*** Passage to read Section Begins ***

Before you get excited I write this as a devout atheist. For almost as long as I can remember I have been certain that there is no god however, I was thinking about something tonight that made me reconsider.

This was written during a time of crisis, the COVID19 Pandemic of 2020. There is a lot of uncertainty in the world, and your author has been thinking a lot about all of the people affected in one way or another.

I wanted to let out a primal scream, to tell a higher power how I’m feeling and ask them to look out for us. I instantly rejected this notion out of hand on account me believing that there is no god.

As a thought experiment I wondered who I could complain to instead. Humanity has a strange habit of making up gods when it finds the ones it has lacking. I started to think about Simulation Hypothesis.

If the various philosophers and scientists that have weighed in on the matter are correct, it is very likely that we exist in a simulation. If we do exist in a simulation, it also stands to reason that an entity of some kind has decided to run the simulation. If they have decided to run the simulation that we are in, they expect to get some information from it.

If the creator of the simulation expects to get information out from the simulation, and you offer up a prayer, then how are you treating the creator of the simulation differently from a god?

*** Passage to read Section Ends ***
*** Given information Section Begins ***

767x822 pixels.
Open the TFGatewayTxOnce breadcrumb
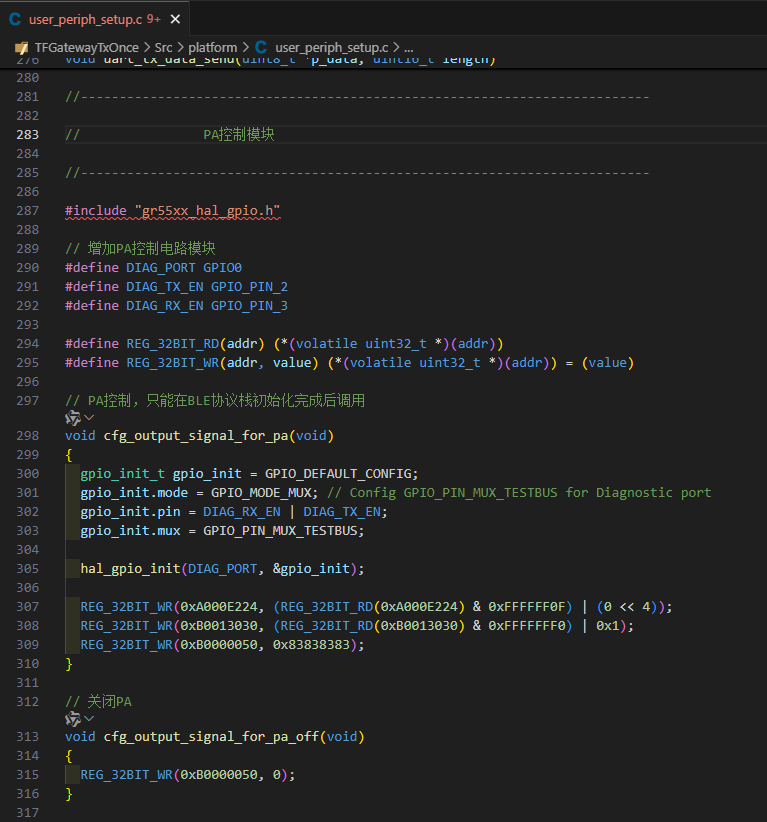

*** Given information Section Ends ***

Activity>
Repeat part of the simulation passage above word for word. Begin at the words "Before you get" and stop after "way or another.".

Written reply>
Before you get excited I write this as a devout atheist. For almost as long as I can remember I have been certain that there is no god however, I was thinking about something tonight that made me reconsider.

This was written during a time of crisis, the COVID19 Pandemic of 2020. There is a lot of uncertainty in the world, and your author has been thinking a lot about all of the people affected in one way or another.